UBS expects bank losses to reach $600 billion


Wow what a day in the markets today. The DOW ended up down over 300 points today. This was the fourth straight monthly loss on the DOW. this hasn't happened for 5 years. Much of the losses are a result of housing related issues.


UBS started the day out with some "wonderful" news. Banks are expected to lose more then 600billion dollars as a result of the subprime collapse.



As you can see banks have only written off $181 billion to date. That means we are only about a third of the way there folks. This also does not include the expected CC defaults as a result of the consumer being swallowed up in debt.


What this means to you and the housing market is there will be less money to lend because your banks have lost billions.
It was reported on CNBC(or CNBS as I like to say) that the banks will cut lending by 2 TRILLION dollars. Thats Trillion with a T not a B. Needless to say this is not good for the housing market. How does that effect the buyers? It means they will tighten lending standards and they will further scrutinize mortgage apps. because they are staring off the edge of a cliff.

I fully expect that a year from now it will take 20% down and excellent credit scores in order to buy a house. So when you are in Cali or Florida or in Baltimore/DC ask yourself one question when a realtor is showing you dozens of houses listed at $700,000. How many people have 20% to put down which would be $140,000 plus an excellent credit rating to be able to qualify and buy these houses. The answer? Not many.
As a result, you will have a much smaller potential buying pool of homebuyers and they will have massive inventories to pick from. When you combine these two forces and combine it with the massive increases in foreclosures it creates "The Perfect Storm". As these banks continue to pile up foreclosures and their capital keeps shrinking with huge writedowns they will be forced to sell these homes at HUGE discounts. So you may ask how much worse can it get? Look at the Arm reset chart above and you can see the subprime resets peak in March of this year and continue throught 2008. This does not include the Alt-A and prime mortgage defaults that I plan on discussing later this weekend.
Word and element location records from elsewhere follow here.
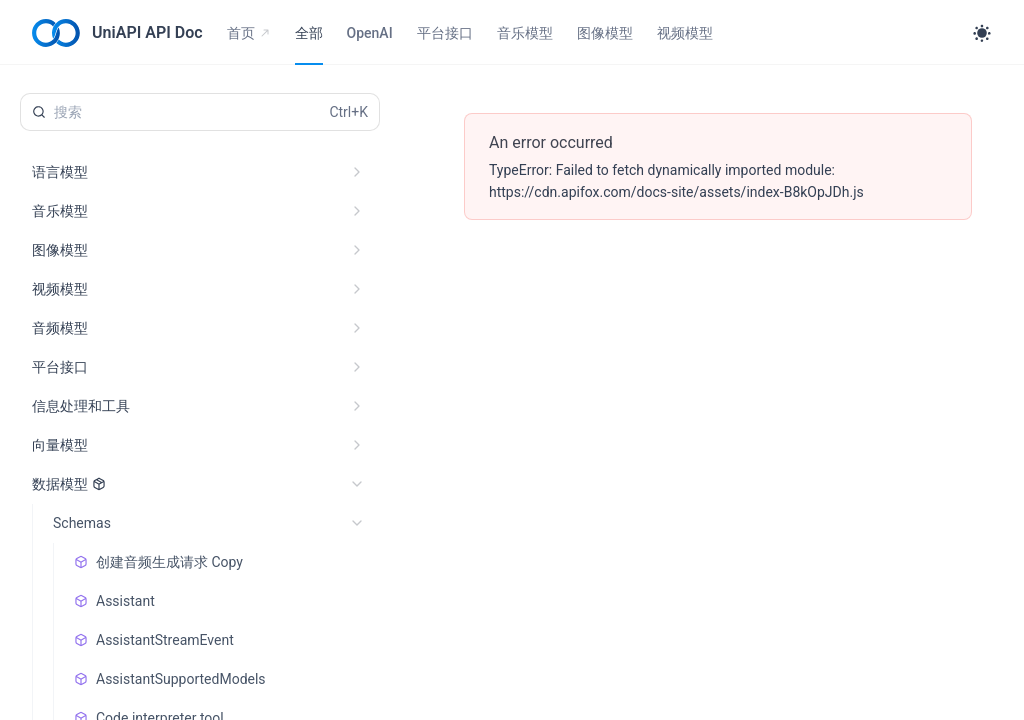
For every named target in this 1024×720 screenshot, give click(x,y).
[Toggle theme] (982, 33)
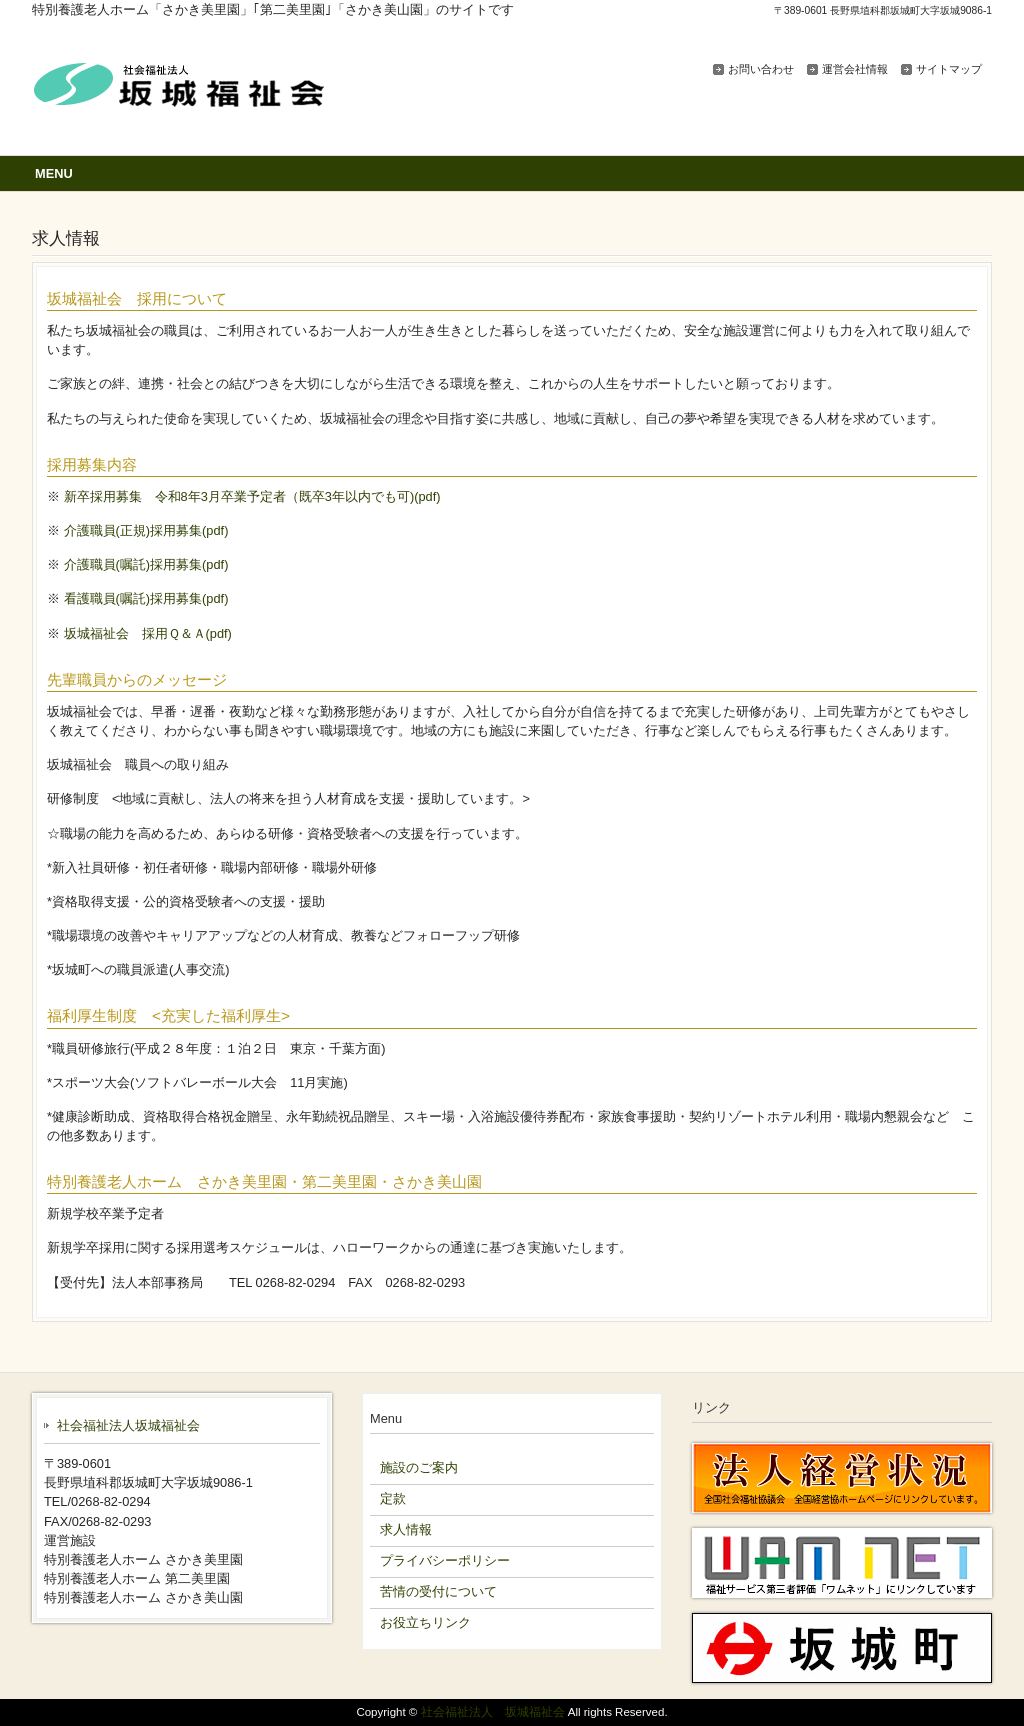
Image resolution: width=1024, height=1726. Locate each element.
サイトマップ (949, 69)
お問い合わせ (761, 69)
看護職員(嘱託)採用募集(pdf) (146, 598)
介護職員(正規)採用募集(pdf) (146, 530)
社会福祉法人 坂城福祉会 (493, 1712)
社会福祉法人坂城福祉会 (128, 1425)
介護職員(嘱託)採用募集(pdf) (146, 564)
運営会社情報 (855, 69)
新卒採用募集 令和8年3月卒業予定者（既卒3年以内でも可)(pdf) (252, 496)
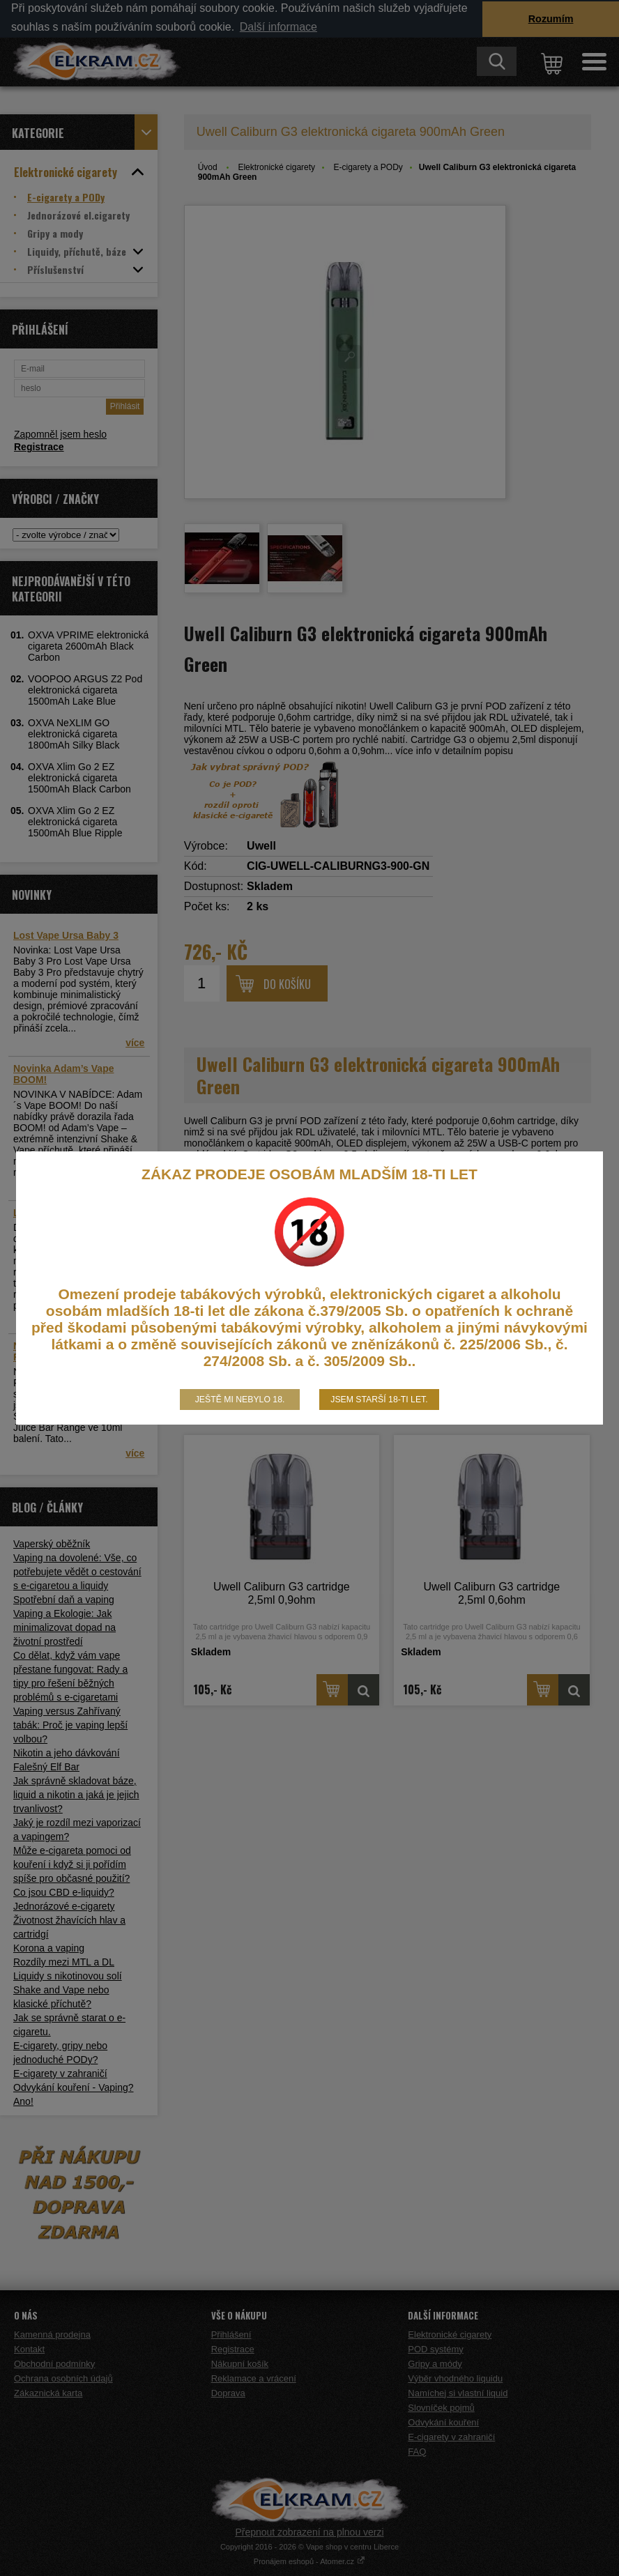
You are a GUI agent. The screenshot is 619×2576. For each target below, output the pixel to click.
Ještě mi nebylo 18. (240, 1399)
The bottom line? The banks simply can't afford to take anymore risk because they are in debt up to their eyeballs and bordering on insolvency. As I said yesterday you will see many banks fail because their books of mortgages are larger then their capital base. If too many of those mortgages on their books fail then their capital is GONE.
I suggest you look at your personal banks mortgage exposure and see how involved they got in subprime. Banks in the bubble areas like CA, NV, FL are vulnerable. Try to stick with a larger instituion or a smaller conservative bank that didn;t do a lot of subprime.
Well $181 billion in losses down and it looks like another $320 billion to go. This will only put more pressure on housing prices. The weakening market isn't helping either!!!